Back from Amsterdam

Richard Brekne Richard.Brekne@grieg.uib.no
Fri, 30 Apr 2004 22:15:24 +0200


Hi folks

Just got back yesterday from a 4 day visit with Andre in Amsterdam where 
we exchanged a bit of experience and expertise. Andre is by far the 
finest voicing teacher I could ever have hoped to run into, and we had a 
great time working in his shop and enjoying each others company in the 
evening.
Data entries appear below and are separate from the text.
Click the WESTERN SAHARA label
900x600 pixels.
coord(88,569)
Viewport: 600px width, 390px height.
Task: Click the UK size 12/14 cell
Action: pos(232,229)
He is a great cook too by the way. 

When I got there on Monday he had an older C3 set up and ready to go... 
nicely regulated... brand new Wurzen hammers by Renner, and he simply 
sat me down in front of it and told me to voice it for him.... and by 
and large he insisted on  me doing nearly all the work, and making 
nearly all the decisions along the way.  The object here was to create 
as beautiful and yet powerfull a sound as possible... to attempt a 
concert level voicing on a small C3, so there was no fooling around or 
cutting corners... no compromises allowed.  We conversed a good deal 
along the way... comparing what each of us thought should be done 
next... and all the while he had this uncanny nack for prodding my ears 
to notice the slightest nuances in sounds.  I was encouraged to try out 
my own sound ideas... (within reason of course) and he used any and all 
things I did to show me how one can correct for errors... or shift 
directions if one finds one has a change of heart along the way. 
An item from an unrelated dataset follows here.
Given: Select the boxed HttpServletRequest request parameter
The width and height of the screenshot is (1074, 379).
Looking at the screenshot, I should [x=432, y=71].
I was struck several times during my stay there with the fact that so 
very very many a young technician starts off his / her career and many 
of these are individuals with talent and passion, and you just know they 
will spend their lives working on and learning about pianos..... and 
tragically they almost never get a chance to get this kind of training. 
I also was struck by the strongest of desires that I should have learned 
this stuff years ago.  You can be a great tuner, but if you cant really 
build tone on the level these few can.... then you are quite limited 
actually to where you can go in your career.. and what you can do with 
what you know.  But if you can build this kind of tone......  well life 
and work becomes far more interesting and enjoyable.

Andre is a true master of tone building... make no mistake about it.  
I've heard the usual erten number of voicing classes, and guys who do 
classes, all the variants you can ask for.... but once in a while you 
run into a piano that quite obviously has been treated by somebody 
special. It speaks so obviously in testimony of that masters hands.  
Andre is one of these guys. I was really quite blown away with what he 
could show me... what he could do... what he knows, what he could pry 
out of me.

And of top of all that... grin... he's one of the truly nice guys of our 
trade. Really hospitable, warm and genuinely freindly.

Just wanted to publicly thank my freind for a wonderful  time in Amsterdam

Cheers

RicB.

By the way... this old C3 came out realllllly great.  Some interesting 
notes for builders.... it had the early Yamaha version of the <<Steinway 
Tone Resonator>> or <<Bell>>... whatever you want to call it, a very 
prominant cutoff bar to limit the size of the soundboard quite a large 
bit.... and some strange beam bracing  I've not noticed / encountered 
before.... evidently meant to stabilize the beams cross directionally... 
tho perhaps those in the know about such matters can offer a better 
purpose for these.  This thing sounded really better...by a long 
shot....  then alot of new C3's I've run into lately.